NOTES TO UNAUDITED PRO FORMA CONDENSED COMBINED FINANCIAL STATEMENTS
(all amounts are in thousands, except per share data, unless otherwise indicated)
Note 1—Basis of Pro Forma Presentation
The unaudited pro forma combined balance sheet as of March 31, 2020 and the unaudited pro forma combined statements of income for the year ended December 31, 2019 and the three months ended March 31, 2020 are based on the historical financial statements of CapStar, FCB and BOW after giving effect to the completion of the mergers and the assumptions and adjustments described in the accompanying notes. Such financial statements do not reflect cost savings or operating synergies expected to result from the mergers, or the costs to achieve these cost savings or operating synergies, or any anticipated disposition of assets that may result from the integration of the operations of the three companies. Certain historical financial information has been reclassified to conform to the current presentation.
FCB owns 50.56% of BOW and therefore all of BOW’s historical balances and activity are reflected in the FCB Corporation Consolidated amounts presented. Therefore, addition of the FCB Corporation Consolidated amounts with the CapStar Financial Holdings, Inc. Consolidated amounts, after factoring in the Pro Forma Adjustments, produces the Pro Forma Combined Amounts for the combined company, after giving effect to the FCB merger and the BOW merger.
The transactions will be accounted for under the acquisition method of accounting in accordance with Accounting Standards Codification (“ASC”) Topic 805, Business Combinations (“ASC 805”). In business combination transactions in which the consideration given is not in the form of cash (that is, in the form of non-cash assets, liabilities incurred, or equity interests issued), measurement of the acquisition consideration is based on the fair value of the consideration given or the fair value of the asset (or net assets) acquired, whichever is more clearly evident and, thus, a more reliable measure.
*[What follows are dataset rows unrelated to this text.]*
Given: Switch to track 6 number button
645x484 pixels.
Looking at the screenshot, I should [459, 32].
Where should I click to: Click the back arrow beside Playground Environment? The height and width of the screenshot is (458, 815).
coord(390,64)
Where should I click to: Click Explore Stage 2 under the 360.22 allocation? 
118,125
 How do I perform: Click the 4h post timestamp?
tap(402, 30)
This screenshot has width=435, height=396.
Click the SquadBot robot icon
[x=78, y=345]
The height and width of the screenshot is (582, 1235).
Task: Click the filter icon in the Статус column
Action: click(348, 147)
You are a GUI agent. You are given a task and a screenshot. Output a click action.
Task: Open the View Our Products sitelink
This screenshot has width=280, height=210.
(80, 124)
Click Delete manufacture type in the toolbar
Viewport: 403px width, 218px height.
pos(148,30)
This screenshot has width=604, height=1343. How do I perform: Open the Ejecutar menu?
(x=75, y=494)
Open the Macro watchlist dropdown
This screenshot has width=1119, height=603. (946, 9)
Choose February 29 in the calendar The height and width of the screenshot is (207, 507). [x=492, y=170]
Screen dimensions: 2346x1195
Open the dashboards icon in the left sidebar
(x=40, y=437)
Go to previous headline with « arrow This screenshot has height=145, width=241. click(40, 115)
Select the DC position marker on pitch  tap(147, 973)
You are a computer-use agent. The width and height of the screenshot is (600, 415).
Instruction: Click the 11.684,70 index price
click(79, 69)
Under ASC 805, all of the assets acquired and liabilities assumed in a business combination are recognized at their acquisition-date fair value, while transaction costs and restructuring costs associated with the business combination are expensed as incurred. The excess of the acquisition consideration over the fair value of assets acquired and liabilities assumed, if any, is allocated to goodwill. Changes in deferred tax asset valuation allowances and income tax uncertainties after the acquisition date generally affect income tax expense. Subsequent to the completion of the merger, CapStar, FCB and BOW will finalize an integration plan, which may affect how the assets acquired, including intangible assets, will be utilized by the combined company. For those assets in the combined company that will be phased out or will no longer be used, additional amortization, depreciation and possibly impairment charges will be recorded after management completes the integration plan.
The unaudited pro forma information is presented solely for informational purposes and is not necessarily indicative of the combined results of operations or financial position that might have been achieved for the periods or dates indicated, nor is it necessarily indicative of the future results of the combined company.